Task to complete >> Within the material below, tally every line that holds the word "computer", then give the tally and nothing more.

The data >>

###

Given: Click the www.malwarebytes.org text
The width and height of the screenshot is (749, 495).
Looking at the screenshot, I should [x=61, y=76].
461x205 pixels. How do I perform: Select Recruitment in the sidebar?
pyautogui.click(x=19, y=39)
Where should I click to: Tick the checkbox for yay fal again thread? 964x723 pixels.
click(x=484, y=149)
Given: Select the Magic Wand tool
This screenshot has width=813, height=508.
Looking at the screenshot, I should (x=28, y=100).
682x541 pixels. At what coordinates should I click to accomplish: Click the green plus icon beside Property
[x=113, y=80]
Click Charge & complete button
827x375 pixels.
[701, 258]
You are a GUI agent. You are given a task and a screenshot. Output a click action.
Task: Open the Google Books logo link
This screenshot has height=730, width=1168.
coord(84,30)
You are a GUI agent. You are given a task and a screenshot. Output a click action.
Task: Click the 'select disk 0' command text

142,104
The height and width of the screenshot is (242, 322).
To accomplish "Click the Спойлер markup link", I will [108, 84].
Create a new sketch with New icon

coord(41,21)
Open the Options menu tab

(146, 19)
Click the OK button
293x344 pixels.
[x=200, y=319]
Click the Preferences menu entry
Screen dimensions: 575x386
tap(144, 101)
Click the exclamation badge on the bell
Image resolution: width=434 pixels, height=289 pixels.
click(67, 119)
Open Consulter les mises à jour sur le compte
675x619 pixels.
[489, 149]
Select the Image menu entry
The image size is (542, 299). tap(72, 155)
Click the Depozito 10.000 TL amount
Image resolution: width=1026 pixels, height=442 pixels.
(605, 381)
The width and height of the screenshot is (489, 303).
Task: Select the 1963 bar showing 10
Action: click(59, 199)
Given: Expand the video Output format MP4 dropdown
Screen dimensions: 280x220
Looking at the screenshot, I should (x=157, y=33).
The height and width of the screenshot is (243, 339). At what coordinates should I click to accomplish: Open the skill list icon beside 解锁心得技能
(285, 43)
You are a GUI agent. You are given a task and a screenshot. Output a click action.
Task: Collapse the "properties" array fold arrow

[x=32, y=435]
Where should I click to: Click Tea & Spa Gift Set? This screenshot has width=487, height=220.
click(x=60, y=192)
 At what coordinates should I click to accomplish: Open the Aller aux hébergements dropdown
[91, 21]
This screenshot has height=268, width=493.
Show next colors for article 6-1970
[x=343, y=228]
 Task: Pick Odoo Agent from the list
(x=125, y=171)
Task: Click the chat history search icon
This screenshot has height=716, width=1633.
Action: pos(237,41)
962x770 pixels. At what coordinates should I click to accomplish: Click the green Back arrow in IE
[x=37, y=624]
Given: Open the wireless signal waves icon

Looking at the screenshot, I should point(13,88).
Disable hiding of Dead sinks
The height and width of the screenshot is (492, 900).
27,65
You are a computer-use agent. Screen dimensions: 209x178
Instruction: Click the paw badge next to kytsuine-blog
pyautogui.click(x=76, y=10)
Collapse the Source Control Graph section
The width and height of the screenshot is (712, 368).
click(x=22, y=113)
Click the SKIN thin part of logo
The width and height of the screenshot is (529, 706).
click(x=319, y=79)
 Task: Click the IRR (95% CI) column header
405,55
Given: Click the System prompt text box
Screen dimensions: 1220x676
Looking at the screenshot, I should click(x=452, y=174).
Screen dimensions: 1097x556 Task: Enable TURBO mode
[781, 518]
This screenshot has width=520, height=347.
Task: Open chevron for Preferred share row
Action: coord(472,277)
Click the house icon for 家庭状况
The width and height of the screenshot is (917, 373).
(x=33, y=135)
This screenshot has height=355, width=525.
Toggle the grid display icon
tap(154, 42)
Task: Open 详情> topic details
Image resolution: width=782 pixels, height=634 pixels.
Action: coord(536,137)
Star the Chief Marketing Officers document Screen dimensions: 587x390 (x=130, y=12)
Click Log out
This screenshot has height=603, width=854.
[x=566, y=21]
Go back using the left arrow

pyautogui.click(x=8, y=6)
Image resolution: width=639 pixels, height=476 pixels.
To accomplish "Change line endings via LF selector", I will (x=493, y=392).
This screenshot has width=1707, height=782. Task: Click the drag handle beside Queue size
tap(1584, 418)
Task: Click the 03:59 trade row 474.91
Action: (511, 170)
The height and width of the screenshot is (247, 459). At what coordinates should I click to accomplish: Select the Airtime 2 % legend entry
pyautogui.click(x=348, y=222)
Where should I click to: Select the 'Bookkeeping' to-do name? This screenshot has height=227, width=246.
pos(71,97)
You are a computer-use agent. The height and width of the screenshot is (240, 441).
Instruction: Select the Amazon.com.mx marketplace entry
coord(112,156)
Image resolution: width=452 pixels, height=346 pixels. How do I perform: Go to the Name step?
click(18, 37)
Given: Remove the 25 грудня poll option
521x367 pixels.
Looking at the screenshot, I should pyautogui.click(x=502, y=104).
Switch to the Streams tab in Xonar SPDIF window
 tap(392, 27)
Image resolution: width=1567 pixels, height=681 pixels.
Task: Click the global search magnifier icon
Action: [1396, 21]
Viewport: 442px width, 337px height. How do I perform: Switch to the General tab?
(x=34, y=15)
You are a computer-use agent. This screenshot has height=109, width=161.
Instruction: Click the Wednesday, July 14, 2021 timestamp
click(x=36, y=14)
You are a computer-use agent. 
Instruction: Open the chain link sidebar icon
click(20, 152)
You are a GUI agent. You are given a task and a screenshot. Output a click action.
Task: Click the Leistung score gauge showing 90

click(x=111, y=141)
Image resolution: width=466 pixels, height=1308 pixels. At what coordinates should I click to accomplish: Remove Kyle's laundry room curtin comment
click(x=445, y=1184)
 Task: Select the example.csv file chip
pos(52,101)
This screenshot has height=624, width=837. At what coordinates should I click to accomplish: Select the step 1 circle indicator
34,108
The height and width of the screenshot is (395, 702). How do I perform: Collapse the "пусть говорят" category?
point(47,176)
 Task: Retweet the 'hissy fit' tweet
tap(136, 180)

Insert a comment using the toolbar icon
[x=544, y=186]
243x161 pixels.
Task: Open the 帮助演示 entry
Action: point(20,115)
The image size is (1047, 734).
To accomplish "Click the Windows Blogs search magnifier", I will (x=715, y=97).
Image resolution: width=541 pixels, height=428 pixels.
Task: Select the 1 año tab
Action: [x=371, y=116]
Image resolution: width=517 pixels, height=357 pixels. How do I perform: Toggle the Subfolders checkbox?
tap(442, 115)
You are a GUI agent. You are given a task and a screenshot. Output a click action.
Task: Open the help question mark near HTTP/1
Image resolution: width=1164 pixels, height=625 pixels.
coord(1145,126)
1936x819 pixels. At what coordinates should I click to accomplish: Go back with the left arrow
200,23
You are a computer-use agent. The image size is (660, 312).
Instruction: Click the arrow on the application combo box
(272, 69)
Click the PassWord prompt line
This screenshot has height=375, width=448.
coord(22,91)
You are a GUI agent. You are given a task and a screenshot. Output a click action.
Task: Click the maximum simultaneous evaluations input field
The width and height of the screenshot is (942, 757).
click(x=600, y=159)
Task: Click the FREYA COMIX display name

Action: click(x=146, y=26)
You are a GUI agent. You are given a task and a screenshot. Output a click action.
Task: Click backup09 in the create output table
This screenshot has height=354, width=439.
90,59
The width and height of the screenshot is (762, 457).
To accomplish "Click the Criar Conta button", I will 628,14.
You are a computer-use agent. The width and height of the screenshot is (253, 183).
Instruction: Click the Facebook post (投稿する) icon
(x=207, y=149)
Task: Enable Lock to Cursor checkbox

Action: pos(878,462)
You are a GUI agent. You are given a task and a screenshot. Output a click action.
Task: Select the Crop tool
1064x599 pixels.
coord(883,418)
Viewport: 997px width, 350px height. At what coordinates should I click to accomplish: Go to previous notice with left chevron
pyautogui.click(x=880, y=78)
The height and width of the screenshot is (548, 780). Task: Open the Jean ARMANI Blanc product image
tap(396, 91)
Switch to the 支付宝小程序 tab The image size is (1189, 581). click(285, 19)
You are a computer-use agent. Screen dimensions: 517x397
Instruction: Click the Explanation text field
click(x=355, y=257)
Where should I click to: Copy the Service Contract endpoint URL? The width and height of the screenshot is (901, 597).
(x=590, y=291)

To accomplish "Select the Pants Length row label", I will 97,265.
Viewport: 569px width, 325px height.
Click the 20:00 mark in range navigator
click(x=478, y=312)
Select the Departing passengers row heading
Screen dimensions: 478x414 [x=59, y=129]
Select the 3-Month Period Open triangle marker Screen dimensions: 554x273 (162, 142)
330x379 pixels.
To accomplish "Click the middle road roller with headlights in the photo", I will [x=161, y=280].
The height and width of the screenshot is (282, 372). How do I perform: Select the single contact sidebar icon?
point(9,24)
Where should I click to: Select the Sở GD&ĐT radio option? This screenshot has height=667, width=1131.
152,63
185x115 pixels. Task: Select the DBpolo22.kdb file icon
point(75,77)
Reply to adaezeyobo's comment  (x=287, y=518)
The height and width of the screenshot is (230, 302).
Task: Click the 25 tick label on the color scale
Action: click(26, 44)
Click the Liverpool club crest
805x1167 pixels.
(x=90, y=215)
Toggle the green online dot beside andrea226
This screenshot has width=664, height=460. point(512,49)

###

Reply >> 7